# Calculating net change of capacitor charge in a circuit

• Engineering

## Homework Statement

This problem apparently has a simple solution if you are good with circuit theorems but no matter what i try or how i combine them, it's just impossible. Given a circuit on the picture, and circuit parameters E3=12V,R1=1kΩ,R2=30Ω,R3=150Ω,R6=200Ω, if it is known that current I1 = 60 mA when the switch (P) is closed, calculate the net change of capacitor charge between switch states ( switch is first closed, and then opened - there is also a time delay between switch changes so we are only interested in stationary states).
EDIT: Capacitor charge for when switch is closed is Q=-2 µC
EDIT: Thanks gneill, I made a mistake. E3 is known, not E1 ## Homework Equations

Ohm's law - U = R*I
Current devider
Thevenein and Norton theorem
Superposition theorem
Node potential method
Mesh current method ( i doub't this is useful in this example )[/B]

## The Attempt at a Solution

I did try but i just can't get anything useful. I don't even have capacitor capacitance so i can't calculate voltage (Uab). Millman's theorem came to mind ( for when the switch is open, we can calculate voltage U1 in at the end of edge with E3, and then compensate that edge with an ideal voltage generator with EMS equal to U1. From here, since there is no current flow trough the capacitor, we have a single generator connected to a resistor network but we don't know 4 out of 5 resistors' resistances) but it seems like a dead end.

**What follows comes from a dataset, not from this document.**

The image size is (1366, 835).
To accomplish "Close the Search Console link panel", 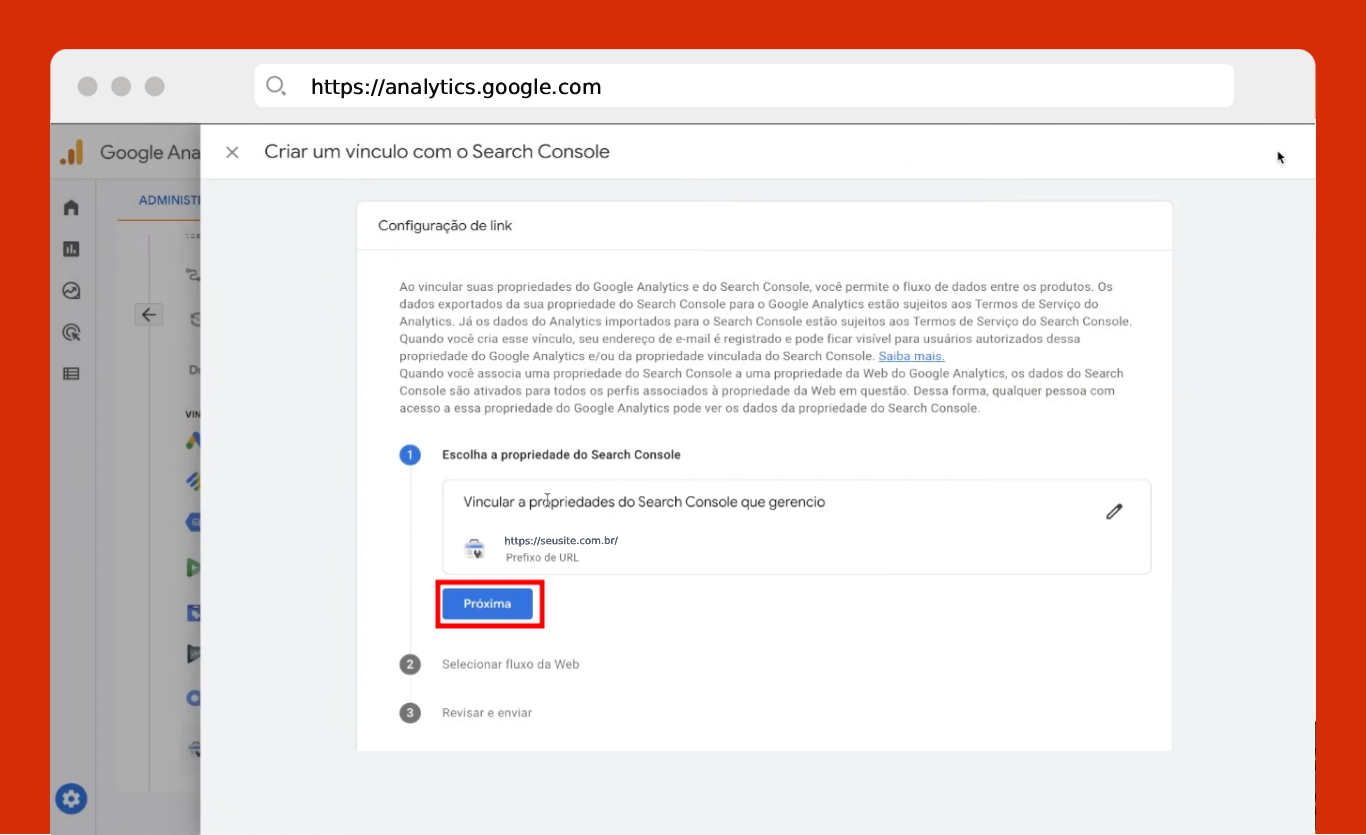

As for the situation with switch closed, that's even worse. No matter what i do, I just can;t "reach the capacitor" ...

Last edited:

## Answers and Replies

gneill
Mentor
Is E3 also an unknown quantity?

I updated the question. E3 is known, not E1. I apologize.

gneill
Mentor
So to confirm, unknown component values are:
E1
R4
R5
R7
R8
C

Yes, that is correct.

I solved the task.
First i considered the case with the closed switch
First edge ( all orientation is from the left) can be replaced with an ideal current generator with current I= I1. Now, edge one and two (which form a Norton generator) can be converted into a Thevenin generator with ems Et =I1R2, and resistance R2. Now, by using Millman's theorem, we can find the voltage Um at the ends of edge with E3. We can compensate this edge (and everything left from it ) with a compensatory ideal voltage generator with ems Ec = Um. Theorem of proportionality says that voltage Uc ( voltage at the ends of capacitor) is proportional to Ec i.e. Uc=a*Ec. We don't have this voltage but since Q = C*U, and capacitance C is constant, we can conclude that charge is also proportional to Ec i.e. Qc = b*Ec. From here we can calculate the proportionality constant b.

Now the case with switch closed ( all values that have changed are marked with ' , e.g. U' :
There is no current flow trough edge one so it can be compensated with a current generator with current 0. We do not need to look at this edge any more. Now , again, we use Millman's theorem for to find the Um' andn eventually Ec'. This is all we need and now we can simply calculate Qc' = b * Ec' . This yeald a result of Qc' - Qc = -0.6 µC.